Validation by MSQuant (version 1.4.1; official release, June 3, 2007), an open source software developed in our laboratory at the Centre for Experimental Bioinformatics (University of Southern Denmark), provided a manual score and spectrum evaluation for each of the peptides that had led to the identification of a given protein. The same stringent criteria were applied as for the human RBC proteome (29). Proteins were then BLAST searched (all versus all; cutoff 95% to remove redundancy). Swiss-Prot/TrEMBL (36), Ensembl, and Gene Ontology databases (37) were used for annotation. Unique Swiss-Prot/TrEMBL/Ensembl numbers provided access to sequence, isoform, family, localization, and function data for identified proteins; in parallel IPI numbers were queried against the Gene Ontology database (37), enabling grouping by class, function, or localization and quantitation within grouping (for example within the different signal transduction pathways).

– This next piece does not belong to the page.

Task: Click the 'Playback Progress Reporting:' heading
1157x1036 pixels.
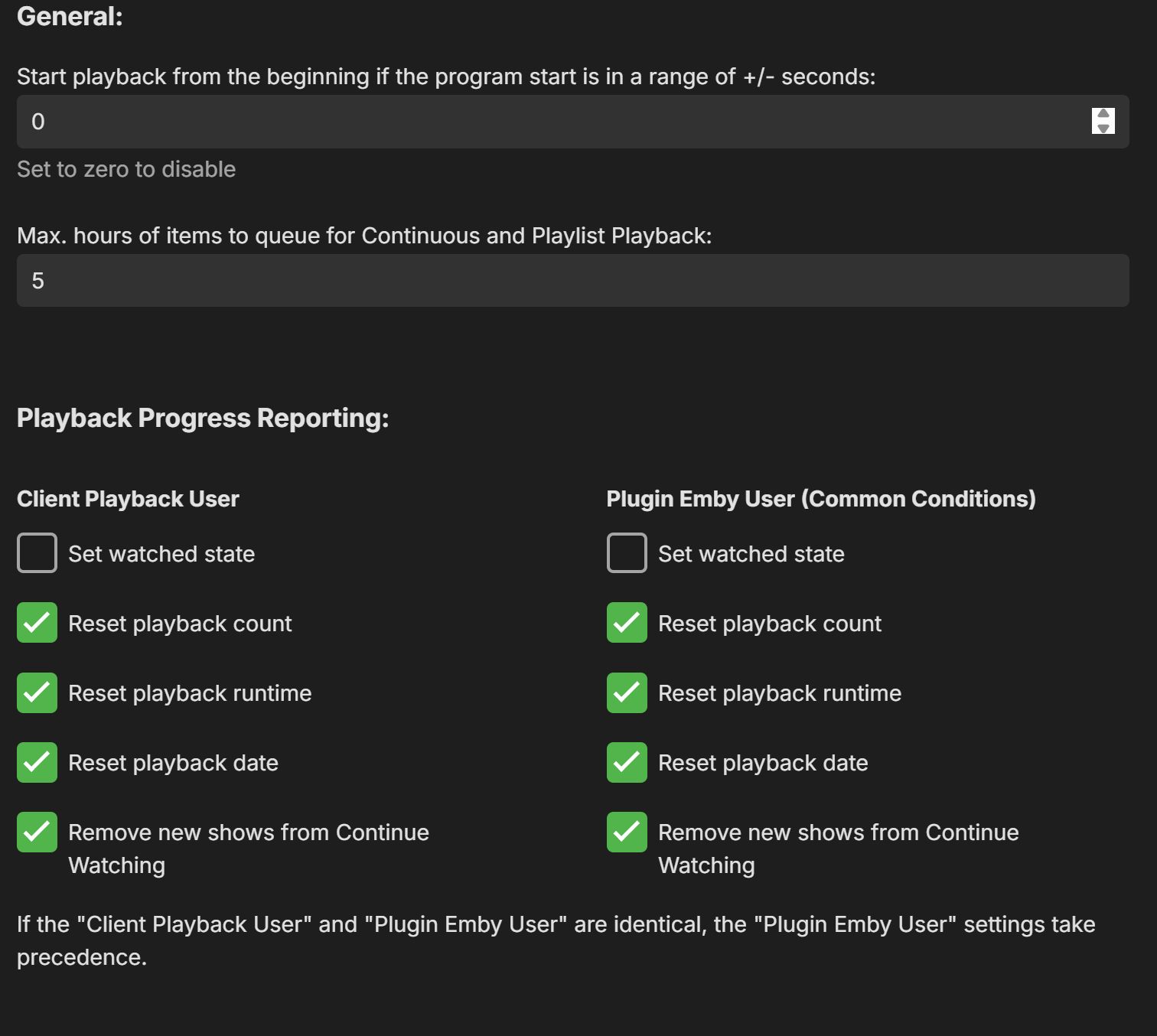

An all versus all BLAST search of validated proteins was done to eliminate redundancy, providing final membrane, soluble, and mixed fraction protein lists (supplemental material). In particular, where proteins were identified only with only one method (output for each method is typically the result of three runs of pooled RBCs prepared and analyzed using the same conditions), annotation databases and the literature were extensively used to define proteins as genuine red cell components or as probable contaminants from other blood sources.


    RESULTS
 TOP
 ABSTRACT
 MATERIALS AND METHODS
 RESULTS
 DISCUSSION
 REFERENCES
 
In material used for analyses, two WBCs, two reticulocytes, and five platelets were maximally detected per 106 RBCs; granulocytes and monocytes were undetectable. Our combined purification procedures therefore reduced contaminating cell types by at least 1000-fold such that we present data for an essentially pure RBC proteome. This is confirmed by the fact that high copy number molecules CD45 (leukocyte-specific) (38), transferrin receptor (reticulocytes, lost in exosomes during maturation) (39), and ferritin receptor (40) were not in our final protein list.

The study goal was to obtain the fullest possible proteome, including low abundance proteins; these were identified using strategies we first described for the human RBC proteome (29). Due to repeat detection, highly abundant proteins such as Band 3 and spectrin (for mice 25 and 27% of the membrane proteome, respectively (41)) can provide a dynamic range challenge that reduces rare protein detection. For this and other reasons, we used parallel approaches, utilizing both the LTQ-FT and QSTAR for MS. The LTQ-FT provides rapid cycling, high mass accuracy (FT), high fragmentation speed (LTQ), and an additional fragmentation step (MS3) in the ion trap, whereas the QSTAR affords better quantitation statistics. For the QSTAR, exclusion lists were created. As for the human RBC proteome, LTQ-FT MS significantly enhanced the dynamic range, allowing us to identify more proteins than previously possible, including extremely low abundance extracellular RBC-binding proteins such as the complement-related factors complement C4 precursor, complement C1Q, and subcomponent subunit A.

Comparative Analysis of Mouse and Human RBC Proteomes
Membrane Proteins—
40 membrane proteins (93 including proteins in the membrane/soluble fraction) were identified on initial MS analysis of digested crude RBC membranes (Table I). Because membrane proteins are often (partially) shielded from tryptic digestion by lipids and may occur as either integral or membrane-associated proteins, we assessed procedures to increase the number of detectable proteins. In contrast to human RBC membranes, ethanol solubilization/precipitation to remove lipids (42) decreased the proteins found (31 proteins; 72 including proteins in the membrane/soluble fraction). 16 proteins (47 including proteins in the membrane/soluble fraction) were found in both EtOH-treated and crude samples; G-proteins and proteasome subunits were almost exclusively present in the crude sample only.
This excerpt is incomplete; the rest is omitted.